Big 12 championship

#2 Nebraska 54
#14 Texas A&M 15

Dec. 6, 1997 • Alamodome, San Antonio, Texas

1 2 3 4 T
Texas A&M 0 3 0 12 15
Nebraska 16 21 3 14 54

NU's No. 1 Dream Stays Alive

Junior I-back Ahman Green rushed for 179 yards and scored on runs of 25, 1 and 6 yards. JEFF BEIERMANN/THE WORLD-HERALD

SAN ANTONIO — Nebraska turned Saturday's Big 12 Conference championship game into one bad Aggie joke.

The punch line: Nebraska 54, Texas A&M 15.

"If they're No. 2," Aggie offensive tackle Chris Ruhman said, "I'd sure hate to play No. 1."

The second-ranked Huskers' lopsided win likely won't change the makeup of the national polls when they are announced today. Top-ranked Michigan can all but close out the national championship race with a win on the field against Washington State in the Jan. 1 Rose Bowl.

But for the purpose of off-field debate, Nebraska made some points in its argument for No. 1 with a dominating performance before the largest crowd - 64,824 - to see a football game in the Alamodome. The turnout watched quarterback Scott Frost direct an offense that piled up 536 yards and rush end Grant Wistrom lead a defense that pile-drove the Aggies.

"I think this game, along with our win over Kansas State and our win over Washington, shows what this team can do when it gets cranked up against a good team," Nebraska Coach Tom Osborne said. "When this group senses a challenge, it can play awfully well."

Nebraska's next challenge in a 12-0 season will come in the Jan. 2 Orange Bowl. Saturday's win locked up the Huskers' invitation to the game that matches the top two schools that are members of the Bowl Alliance. Michigan won't be a Bowl Alliance team until next year, and that leaves Nebraska headed for a matchup against third-ranked Tennessee or No. 4 Florida State.

Nebraska played Virginia Tech in the Orange Bowl last season, when the stakes were considerably less.

"We're going back!" Nebraska's Wistrom shouted to Husker fans as he left the field. "We're going back!"

The Huskers will go as Big 12 champions, a title that eluded them last year when Texas sprung a 37-27 upset in the conference championship game at St. Louis' Trans World Dome.

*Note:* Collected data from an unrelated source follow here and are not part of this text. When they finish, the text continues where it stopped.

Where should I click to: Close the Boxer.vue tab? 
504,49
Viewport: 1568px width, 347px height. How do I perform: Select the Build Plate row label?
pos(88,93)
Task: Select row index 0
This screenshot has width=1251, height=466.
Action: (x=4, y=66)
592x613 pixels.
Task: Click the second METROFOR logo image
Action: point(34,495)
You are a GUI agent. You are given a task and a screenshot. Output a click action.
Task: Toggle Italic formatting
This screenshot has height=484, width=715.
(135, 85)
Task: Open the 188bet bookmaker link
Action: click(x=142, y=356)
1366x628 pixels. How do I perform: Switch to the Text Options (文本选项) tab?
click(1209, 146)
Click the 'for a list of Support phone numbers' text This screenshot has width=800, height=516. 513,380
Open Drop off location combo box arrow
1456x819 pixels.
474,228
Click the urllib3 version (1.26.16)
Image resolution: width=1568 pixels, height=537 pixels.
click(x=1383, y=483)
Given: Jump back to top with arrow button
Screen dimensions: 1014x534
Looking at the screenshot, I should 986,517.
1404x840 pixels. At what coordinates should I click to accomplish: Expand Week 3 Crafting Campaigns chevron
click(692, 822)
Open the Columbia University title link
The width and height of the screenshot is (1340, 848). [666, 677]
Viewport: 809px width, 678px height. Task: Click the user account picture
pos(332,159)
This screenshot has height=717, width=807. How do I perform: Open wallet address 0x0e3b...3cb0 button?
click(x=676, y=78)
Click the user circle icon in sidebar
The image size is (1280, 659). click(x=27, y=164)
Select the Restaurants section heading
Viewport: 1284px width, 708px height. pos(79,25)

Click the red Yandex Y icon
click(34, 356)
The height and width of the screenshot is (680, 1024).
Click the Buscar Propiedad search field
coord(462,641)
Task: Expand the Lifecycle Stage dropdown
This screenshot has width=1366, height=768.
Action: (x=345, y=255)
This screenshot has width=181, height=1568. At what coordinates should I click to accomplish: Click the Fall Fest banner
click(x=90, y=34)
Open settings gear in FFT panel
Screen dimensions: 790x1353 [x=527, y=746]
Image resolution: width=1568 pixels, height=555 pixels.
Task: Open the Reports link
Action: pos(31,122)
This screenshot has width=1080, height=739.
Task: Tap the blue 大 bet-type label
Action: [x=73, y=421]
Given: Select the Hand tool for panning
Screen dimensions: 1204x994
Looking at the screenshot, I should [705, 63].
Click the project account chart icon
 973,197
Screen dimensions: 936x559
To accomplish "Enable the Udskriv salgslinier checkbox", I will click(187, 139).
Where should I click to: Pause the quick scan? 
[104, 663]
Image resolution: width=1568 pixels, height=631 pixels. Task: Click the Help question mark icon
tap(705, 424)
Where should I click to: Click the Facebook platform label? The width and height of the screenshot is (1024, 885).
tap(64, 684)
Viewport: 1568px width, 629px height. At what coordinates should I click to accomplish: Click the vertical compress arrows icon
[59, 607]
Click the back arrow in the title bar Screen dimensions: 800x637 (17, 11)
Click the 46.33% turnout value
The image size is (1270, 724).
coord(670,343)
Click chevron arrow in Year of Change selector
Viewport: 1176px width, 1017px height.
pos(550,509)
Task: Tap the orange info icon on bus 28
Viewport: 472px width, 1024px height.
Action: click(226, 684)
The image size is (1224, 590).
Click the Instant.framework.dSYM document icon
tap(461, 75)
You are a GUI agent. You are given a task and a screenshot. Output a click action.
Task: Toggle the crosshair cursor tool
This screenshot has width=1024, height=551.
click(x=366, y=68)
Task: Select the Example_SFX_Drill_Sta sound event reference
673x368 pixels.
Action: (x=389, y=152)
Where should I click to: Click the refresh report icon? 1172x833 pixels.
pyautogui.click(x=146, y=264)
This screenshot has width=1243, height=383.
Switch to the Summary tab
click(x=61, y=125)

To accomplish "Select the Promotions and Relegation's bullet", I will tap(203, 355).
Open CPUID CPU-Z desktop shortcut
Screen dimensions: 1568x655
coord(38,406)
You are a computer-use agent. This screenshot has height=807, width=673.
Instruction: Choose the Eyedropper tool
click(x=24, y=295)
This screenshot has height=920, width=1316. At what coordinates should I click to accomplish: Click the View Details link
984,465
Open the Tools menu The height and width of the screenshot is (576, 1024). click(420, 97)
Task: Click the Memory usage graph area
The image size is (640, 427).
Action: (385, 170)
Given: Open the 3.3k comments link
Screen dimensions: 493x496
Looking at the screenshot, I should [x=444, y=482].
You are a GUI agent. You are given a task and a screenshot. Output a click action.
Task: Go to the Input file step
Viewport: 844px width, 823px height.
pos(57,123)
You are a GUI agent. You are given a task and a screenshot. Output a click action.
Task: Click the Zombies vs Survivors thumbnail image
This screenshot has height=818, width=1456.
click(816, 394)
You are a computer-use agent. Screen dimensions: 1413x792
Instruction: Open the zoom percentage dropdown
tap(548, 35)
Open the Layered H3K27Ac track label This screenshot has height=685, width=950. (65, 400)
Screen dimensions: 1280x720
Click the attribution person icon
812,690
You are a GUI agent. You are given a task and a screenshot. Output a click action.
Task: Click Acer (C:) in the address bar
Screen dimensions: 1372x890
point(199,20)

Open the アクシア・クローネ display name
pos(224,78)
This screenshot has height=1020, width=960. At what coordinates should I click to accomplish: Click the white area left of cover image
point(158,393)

"Our battle cry throughout summer workouts was that we always had a big chip on our shoulders with what happened to us in St. Louis," Wistrom said later. "It was what I focused on in the heat during the summer. We were convinced it wasn't going to happen again, that we wouldn't let down with our season on the line.

"This is not redemption for us, but it definitely helps out and eases the pain a little bit. But that loss last year will stick with me forever. It's a game that we definitely should have won, and we let it out of our hands."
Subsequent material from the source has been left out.